====== Supplied data

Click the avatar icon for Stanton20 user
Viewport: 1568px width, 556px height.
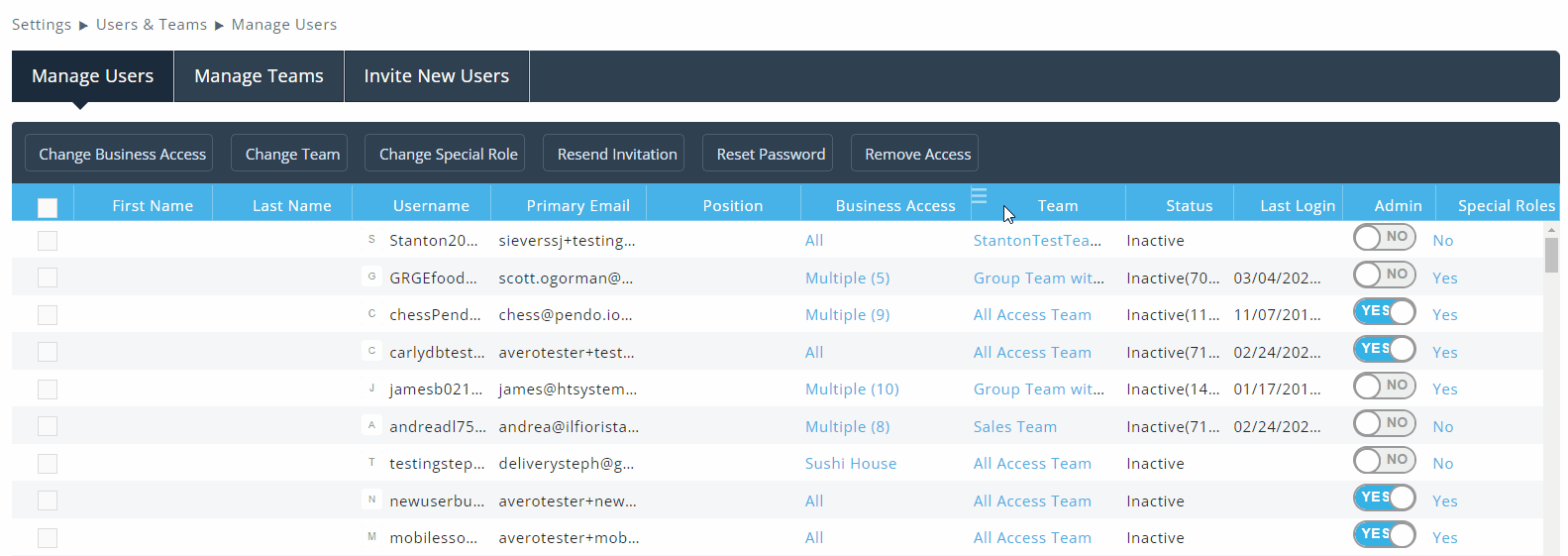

============
====== Supplied data

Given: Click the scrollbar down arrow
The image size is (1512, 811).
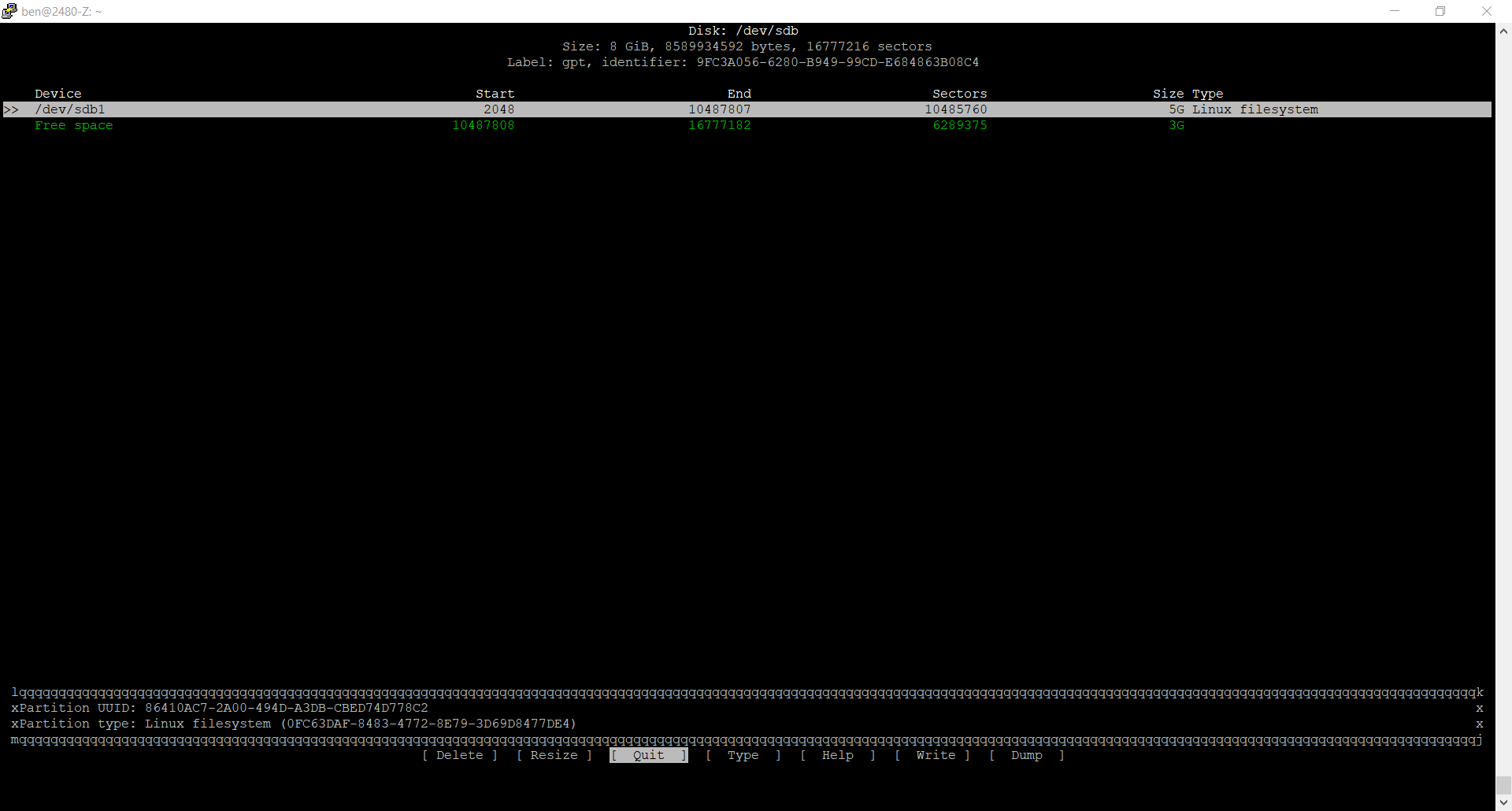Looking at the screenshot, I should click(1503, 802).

============

### What to work on
Where the listing above reaches the line that contains "Click the avatar icon for Stanton20 user", start retyping, and finish with the line that contains "Viewport: 1568px width, 556px height."; reproduce those lines exactly and no others.

### Answer for this exercise
Click the avatar icon for Stanton20 user
Viewport: 1568px width, 556px height.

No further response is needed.